The newly revised Chuncheon City Hall rink were the dark horses entering the 2022 Korean Curling Championships behind both Gangneung City Hall's Kim Eun-jung and Gyeonggi Province's Gim Eun-ji. Despite this, they finished second in the round robin with a 5–1 record and then beat Gangneung City Hall 7–5 in the semifinal. In the championship game, they won 7–4 over Gyeonggi Province to become the national team for the 2022–23 season. On tour, the team did not find early success, with their best results being a fourth place finish at the 2022 Hokkaido Bank Curling Classic and a quarterfinal appearance at the 2022 Alberta Curling Series Major. They then turned things around, however, winning the US Open of Curling and finishing second at the S3 Group Curling Stadium Series. At the 2022 Pan Continental Curling Championships, the team led Korea to a 6–2 record, enough to qualify for the playoffs as the fourth seed. They then beat the higher seeded United States in the semifinal to qualify for the final where they faced Japan's Satsuki Fujisawa. There, they fell 8–6 to the Japanese in an extra end, settling for silver. In the new year, the team represented Korea at the 2023 Winter World University Games where they topped the round robin with an 8–1 record. After beating Great Britain in the semifinal, they lost to China in the championship game, once again taking silver. Despite their success at both the Pan Continental Championship and the World University Games, the team could not continue their medal streak at the 2023 World Women's Curling Championship, finishing ninth with a 5–7 record.

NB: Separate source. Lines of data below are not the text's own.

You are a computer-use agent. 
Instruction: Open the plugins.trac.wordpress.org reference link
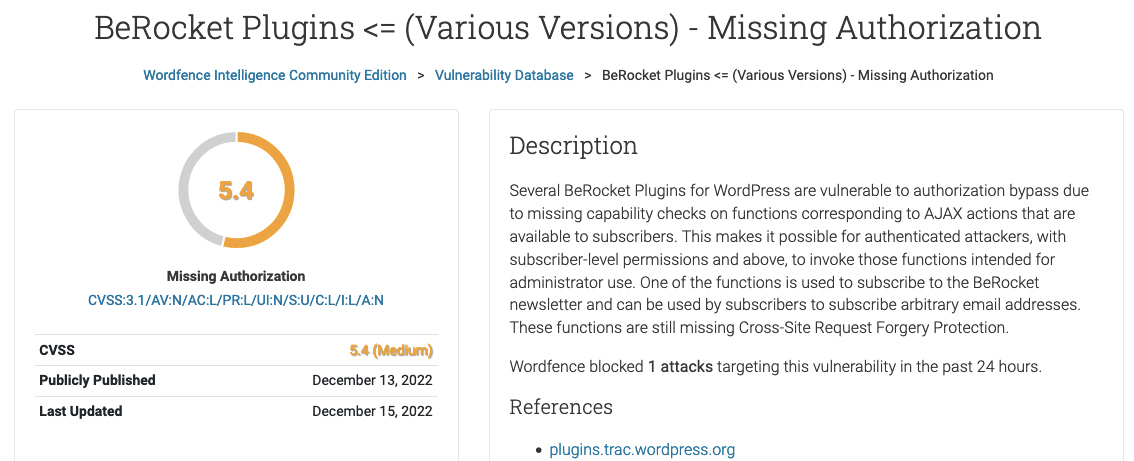[641, 449]
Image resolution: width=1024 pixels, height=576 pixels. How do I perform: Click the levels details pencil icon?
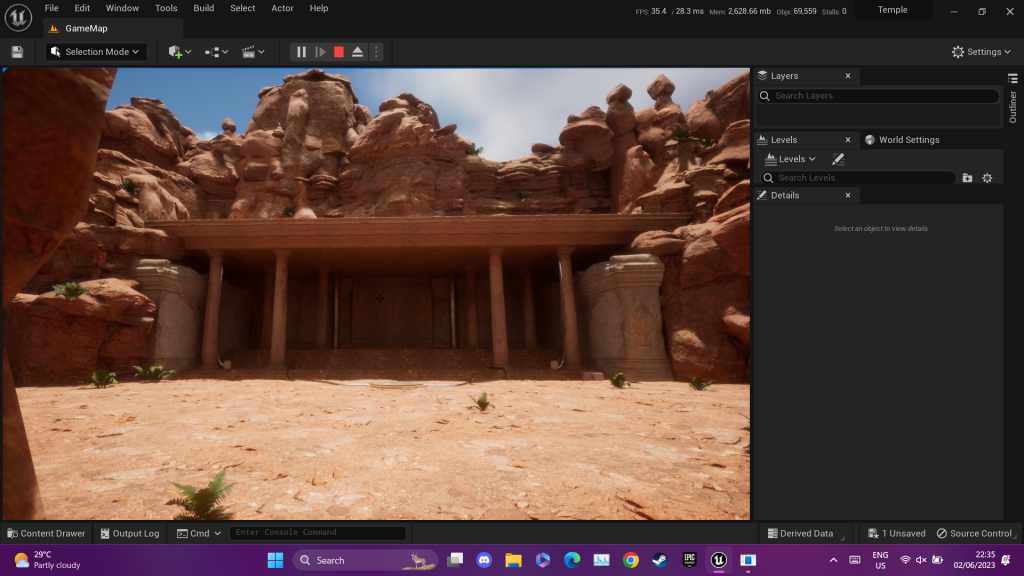point(838,159)
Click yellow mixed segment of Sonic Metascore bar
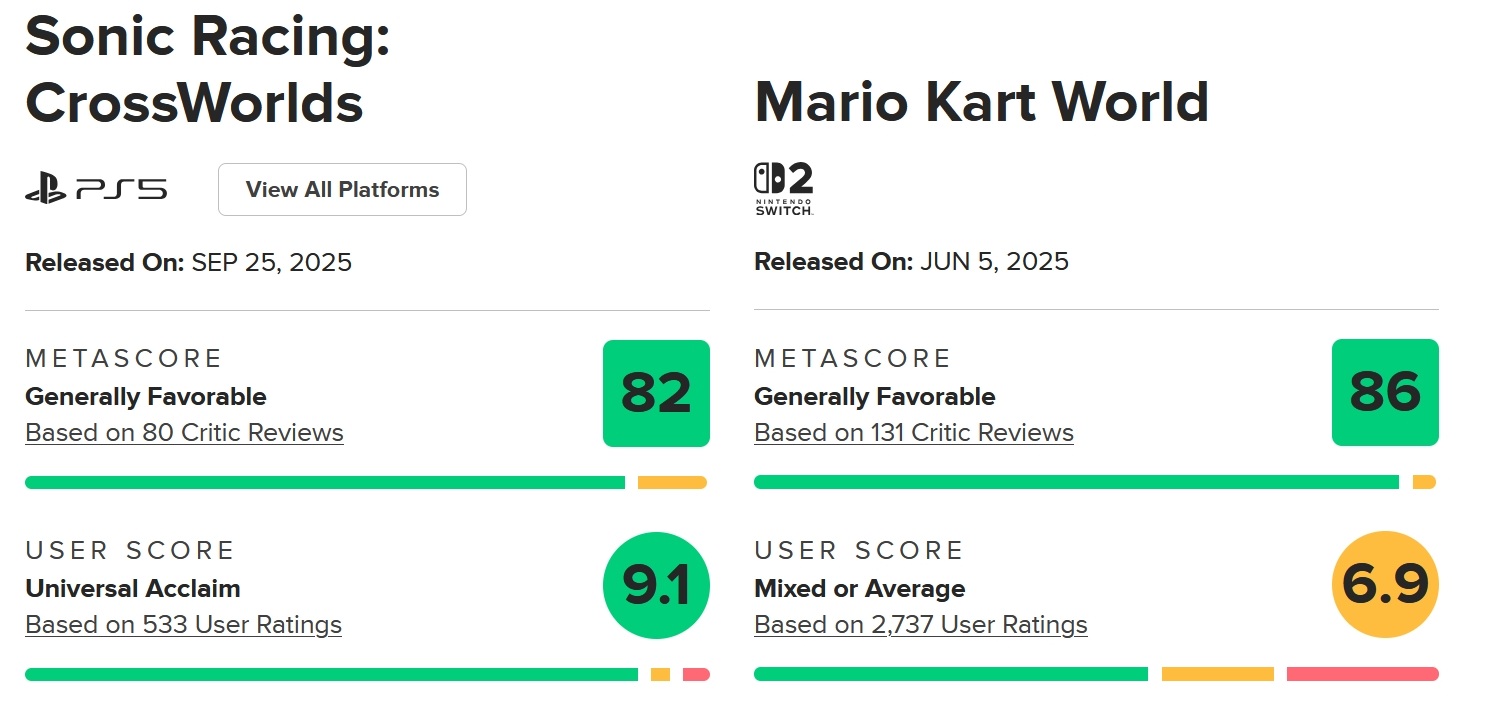 click(x=672, y=482)
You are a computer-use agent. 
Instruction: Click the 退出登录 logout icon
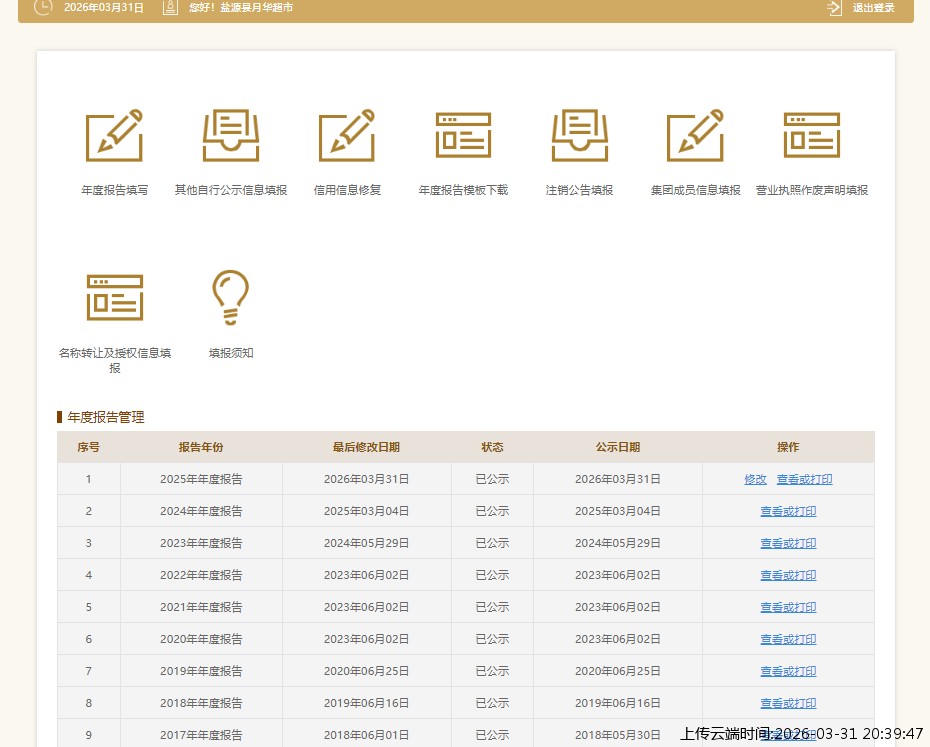835,8
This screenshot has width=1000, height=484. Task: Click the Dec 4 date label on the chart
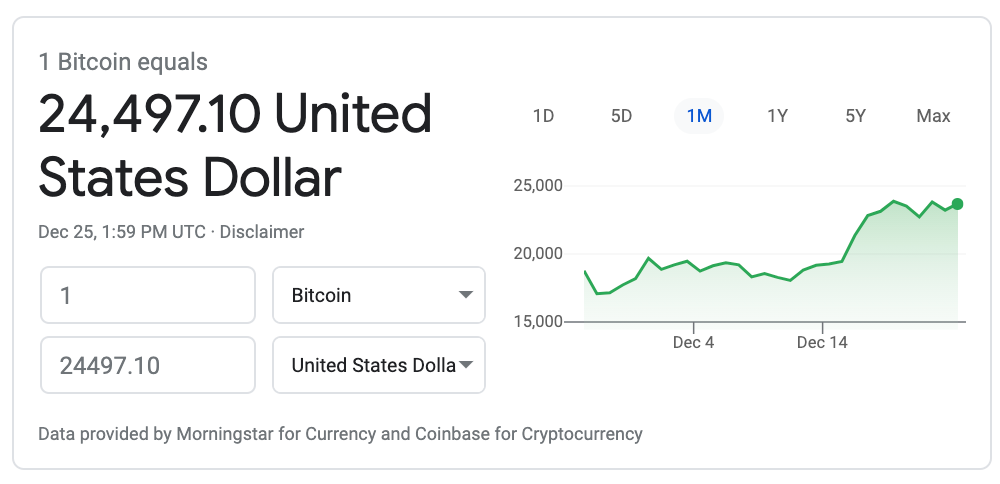693,342
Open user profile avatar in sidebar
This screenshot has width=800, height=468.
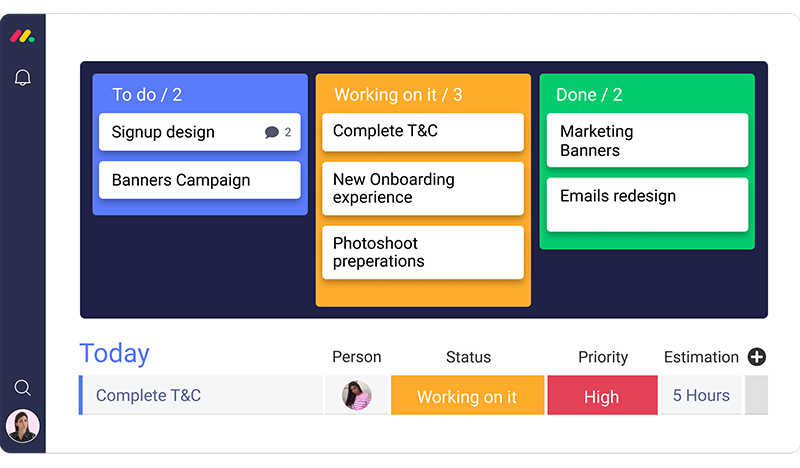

At the 2023 Korean Curling Championships, Team Ha could not defend their national title. After starting with six straight wins, the team lost three of their next four games, finishing in third place behind Gyeonggi Province and Gangneung City Hall. Despite losing their spot as the national team, they had a strong start to their tour season, capturing the 2023 Stu Sells Oakville Tankard. They also made the playoffs at the 2023 KW Fall Classic where they went undefeated until the semifinals before losing to Krista McCarville. After their first two events, the team struggled to find success, only qualifying in three of their next eight events. This included a semifinal finish at the Stu Sells 1824 Halifax Classic and two quarterfinal losses at the Prestige Hotels & Resorts Curling Classic and the North Grenville Women's Fall Curling Classic, both after previously undefeated records. In November 2023, they again finished third at the Uiseong Korean Cup, not being able to make it past the Gim or Kim rinks. They ended their season at the 2024 New Year Curling in Miyota event where they missed the playoffs.

After playing a shorter 2023–24 season, Chuncheon City Hall emerged as a top ten team during the 2024–25 season. This began at the 2024 Korean Curling Championships where the team were the frontrunners for the majority of the week, finishing first through the round robin and defeating Gangneung City Hall in the 1 vs. 2 game. Facing Gyeonggi Province in the final, they lost 6–5 in an extra end, settling for silver and missing out on the national team. Despite this, they turned things around quickly, winning the first tour title of the season at the Curling1spoon Elite 8. At the first Grand Slam of the season, the team reached the semifinals of the 2024 Tour Challenge Tier 2, falling to eventual champion Christina Black. They also had a strong run at the Saville Grand Prix, making it to the final where they were defeated by Kerri Einarson. Team Ha was successful in qualifying at the next two slams as well, reaching the semifinals at the 2024 Canadian Open and the quarterfinals at the 2024 National. After missing the playoffs at the 2025 Masters, they ended their season on a high note with a semifinal finish at the Gangneung Invitational and a quarterfinal finish at the 2025 Players' Championship.

==Personal life==
Kim attended Korea National Open University.